What to work on:
Looking at the listing below, give the number of lines in which the string "flag" appears, and add nothing else.
--- Input material ---
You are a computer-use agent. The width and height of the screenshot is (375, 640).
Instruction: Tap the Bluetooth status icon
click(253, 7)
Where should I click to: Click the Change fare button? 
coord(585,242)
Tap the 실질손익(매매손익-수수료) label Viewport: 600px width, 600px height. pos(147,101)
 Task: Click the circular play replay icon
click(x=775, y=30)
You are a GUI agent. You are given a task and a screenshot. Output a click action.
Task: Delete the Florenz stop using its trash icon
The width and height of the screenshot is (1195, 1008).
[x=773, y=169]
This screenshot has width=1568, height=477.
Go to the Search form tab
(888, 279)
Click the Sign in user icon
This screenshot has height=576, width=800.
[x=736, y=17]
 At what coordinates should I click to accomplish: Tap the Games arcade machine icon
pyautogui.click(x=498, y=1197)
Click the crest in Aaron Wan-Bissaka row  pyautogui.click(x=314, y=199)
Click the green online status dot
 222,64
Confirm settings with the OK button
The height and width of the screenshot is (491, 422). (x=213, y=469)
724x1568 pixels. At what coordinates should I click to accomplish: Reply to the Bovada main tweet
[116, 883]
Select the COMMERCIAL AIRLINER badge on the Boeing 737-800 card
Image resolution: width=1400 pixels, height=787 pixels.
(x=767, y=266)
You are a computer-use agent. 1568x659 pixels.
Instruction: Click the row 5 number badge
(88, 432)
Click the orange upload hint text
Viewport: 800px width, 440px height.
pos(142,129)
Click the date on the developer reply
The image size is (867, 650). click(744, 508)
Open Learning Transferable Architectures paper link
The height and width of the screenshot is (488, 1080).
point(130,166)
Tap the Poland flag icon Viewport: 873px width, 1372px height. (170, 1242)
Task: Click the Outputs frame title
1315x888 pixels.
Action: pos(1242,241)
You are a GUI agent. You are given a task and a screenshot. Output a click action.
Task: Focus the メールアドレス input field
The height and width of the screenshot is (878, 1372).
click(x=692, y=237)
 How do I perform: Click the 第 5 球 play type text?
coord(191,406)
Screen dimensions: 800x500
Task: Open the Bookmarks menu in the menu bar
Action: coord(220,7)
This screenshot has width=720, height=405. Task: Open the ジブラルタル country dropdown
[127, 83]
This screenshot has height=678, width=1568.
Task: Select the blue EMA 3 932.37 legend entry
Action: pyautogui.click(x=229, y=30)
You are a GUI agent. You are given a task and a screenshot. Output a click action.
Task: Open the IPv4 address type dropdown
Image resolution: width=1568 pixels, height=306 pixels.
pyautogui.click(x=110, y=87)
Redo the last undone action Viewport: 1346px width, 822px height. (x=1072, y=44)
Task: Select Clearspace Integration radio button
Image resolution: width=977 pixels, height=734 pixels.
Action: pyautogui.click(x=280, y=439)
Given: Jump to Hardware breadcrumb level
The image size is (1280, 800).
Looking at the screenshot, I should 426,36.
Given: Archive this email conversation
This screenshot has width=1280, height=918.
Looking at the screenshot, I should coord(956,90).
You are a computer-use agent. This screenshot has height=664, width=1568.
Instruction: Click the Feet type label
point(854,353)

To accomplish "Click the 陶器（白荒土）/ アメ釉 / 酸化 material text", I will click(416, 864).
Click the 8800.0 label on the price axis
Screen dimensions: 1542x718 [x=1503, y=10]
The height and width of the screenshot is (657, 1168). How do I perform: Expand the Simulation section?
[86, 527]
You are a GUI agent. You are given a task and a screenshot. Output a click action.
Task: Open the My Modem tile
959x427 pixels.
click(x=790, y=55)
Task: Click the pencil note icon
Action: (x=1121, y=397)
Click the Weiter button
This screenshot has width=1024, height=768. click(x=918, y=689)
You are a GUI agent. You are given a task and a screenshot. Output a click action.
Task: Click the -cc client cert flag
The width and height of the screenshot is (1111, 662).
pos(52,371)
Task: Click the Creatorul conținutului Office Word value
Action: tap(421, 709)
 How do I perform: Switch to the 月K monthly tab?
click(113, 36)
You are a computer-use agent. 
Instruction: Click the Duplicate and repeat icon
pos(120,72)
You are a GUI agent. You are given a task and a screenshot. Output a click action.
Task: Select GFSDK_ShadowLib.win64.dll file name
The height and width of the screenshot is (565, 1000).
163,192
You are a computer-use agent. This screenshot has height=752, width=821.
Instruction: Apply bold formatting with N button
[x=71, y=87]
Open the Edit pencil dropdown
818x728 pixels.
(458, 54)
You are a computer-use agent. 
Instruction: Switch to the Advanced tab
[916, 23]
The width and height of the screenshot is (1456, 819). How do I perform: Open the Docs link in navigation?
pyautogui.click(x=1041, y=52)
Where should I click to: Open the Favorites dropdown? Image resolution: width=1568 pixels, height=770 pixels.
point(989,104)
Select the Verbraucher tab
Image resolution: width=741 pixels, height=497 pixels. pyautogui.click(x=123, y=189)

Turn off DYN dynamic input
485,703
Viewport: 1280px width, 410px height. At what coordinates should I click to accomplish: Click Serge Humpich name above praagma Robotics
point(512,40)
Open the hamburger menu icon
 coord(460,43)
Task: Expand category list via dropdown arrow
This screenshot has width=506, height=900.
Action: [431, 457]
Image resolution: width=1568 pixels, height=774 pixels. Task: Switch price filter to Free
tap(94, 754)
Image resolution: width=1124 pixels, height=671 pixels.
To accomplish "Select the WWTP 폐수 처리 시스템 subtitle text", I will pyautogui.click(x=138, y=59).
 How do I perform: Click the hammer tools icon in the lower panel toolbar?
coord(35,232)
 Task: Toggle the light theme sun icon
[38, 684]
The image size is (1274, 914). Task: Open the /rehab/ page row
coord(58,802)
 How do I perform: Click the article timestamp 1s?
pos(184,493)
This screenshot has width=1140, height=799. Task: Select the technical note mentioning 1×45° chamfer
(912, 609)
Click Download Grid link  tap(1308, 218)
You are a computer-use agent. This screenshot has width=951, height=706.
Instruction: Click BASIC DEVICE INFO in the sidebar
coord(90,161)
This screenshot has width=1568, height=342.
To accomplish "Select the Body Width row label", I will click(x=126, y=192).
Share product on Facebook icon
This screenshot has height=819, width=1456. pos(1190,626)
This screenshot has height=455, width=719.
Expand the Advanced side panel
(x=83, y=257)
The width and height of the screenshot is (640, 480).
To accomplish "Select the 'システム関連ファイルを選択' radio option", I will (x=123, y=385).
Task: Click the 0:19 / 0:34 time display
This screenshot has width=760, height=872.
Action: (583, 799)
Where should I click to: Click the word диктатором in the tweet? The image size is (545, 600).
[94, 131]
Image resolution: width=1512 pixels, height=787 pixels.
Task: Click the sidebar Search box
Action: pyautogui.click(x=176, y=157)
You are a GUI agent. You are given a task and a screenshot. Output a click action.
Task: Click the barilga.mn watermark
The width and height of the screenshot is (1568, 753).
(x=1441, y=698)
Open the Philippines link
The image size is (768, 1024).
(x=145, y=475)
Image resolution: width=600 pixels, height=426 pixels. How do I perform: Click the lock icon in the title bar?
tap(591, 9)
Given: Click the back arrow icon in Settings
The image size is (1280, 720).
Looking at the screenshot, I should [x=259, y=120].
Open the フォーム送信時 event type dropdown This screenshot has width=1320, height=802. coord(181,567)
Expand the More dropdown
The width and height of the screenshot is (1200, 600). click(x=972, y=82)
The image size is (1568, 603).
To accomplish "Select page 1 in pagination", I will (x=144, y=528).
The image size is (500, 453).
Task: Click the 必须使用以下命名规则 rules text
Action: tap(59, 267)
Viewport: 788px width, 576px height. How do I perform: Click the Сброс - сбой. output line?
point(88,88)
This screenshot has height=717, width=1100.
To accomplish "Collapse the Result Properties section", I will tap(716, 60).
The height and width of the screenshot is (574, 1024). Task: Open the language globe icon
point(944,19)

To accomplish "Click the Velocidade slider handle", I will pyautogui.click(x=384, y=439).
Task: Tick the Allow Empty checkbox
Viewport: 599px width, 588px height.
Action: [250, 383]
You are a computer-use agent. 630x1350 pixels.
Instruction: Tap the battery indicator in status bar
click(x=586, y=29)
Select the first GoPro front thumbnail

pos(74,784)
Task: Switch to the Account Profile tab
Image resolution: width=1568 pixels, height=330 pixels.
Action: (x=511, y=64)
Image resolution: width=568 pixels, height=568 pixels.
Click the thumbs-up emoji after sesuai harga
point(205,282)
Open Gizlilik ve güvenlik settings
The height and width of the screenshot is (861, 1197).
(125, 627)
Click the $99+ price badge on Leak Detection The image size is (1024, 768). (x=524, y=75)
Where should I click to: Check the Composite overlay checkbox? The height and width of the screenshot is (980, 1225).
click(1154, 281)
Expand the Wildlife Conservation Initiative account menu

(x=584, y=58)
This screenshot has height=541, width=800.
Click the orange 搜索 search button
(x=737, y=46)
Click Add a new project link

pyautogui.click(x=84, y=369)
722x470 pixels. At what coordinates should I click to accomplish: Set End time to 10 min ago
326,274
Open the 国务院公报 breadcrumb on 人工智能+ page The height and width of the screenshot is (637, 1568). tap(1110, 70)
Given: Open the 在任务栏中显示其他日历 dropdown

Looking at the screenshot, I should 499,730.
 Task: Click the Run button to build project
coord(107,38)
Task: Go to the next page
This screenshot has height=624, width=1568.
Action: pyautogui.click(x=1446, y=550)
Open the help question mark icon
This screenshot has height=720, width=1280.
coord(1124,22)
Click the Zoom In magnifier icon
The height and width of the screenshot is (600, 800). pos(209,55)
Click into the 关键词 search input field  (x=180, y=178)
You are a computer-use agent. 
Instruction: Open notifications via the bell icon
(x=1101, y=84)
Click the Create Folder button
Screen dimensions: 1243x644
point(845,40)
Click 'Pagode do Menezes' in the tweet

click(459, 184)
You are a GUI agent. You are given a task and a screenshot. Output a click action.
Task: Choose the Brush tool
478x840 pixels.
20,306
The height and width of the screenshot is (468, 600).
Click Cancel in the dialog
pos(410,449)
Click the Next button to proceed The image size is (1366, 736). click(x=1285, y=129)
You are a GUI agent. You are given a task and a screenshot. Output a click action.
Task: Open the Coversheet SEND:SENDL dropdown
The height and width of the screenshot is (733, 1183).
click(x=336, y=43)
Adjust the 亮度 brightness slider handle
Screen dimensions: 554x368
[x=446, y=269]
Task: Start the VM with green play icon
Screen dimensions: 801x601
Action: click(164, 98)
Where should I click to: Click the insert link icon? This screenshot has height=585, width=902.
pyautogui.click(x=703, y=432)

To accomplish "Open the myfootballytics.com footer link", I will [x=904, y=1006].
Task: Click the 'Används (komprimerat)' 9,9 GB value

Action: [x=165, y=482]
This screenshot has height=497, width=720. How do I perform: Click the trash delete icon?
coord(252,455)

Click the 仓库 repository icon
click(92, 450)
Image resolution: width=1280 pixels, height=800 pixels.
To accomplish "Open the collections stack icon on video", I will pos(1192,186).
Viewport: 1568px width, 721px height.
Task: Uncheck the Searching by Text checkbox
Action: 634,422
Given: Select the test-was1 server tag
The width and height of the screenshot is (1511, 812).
---
Your solution:
2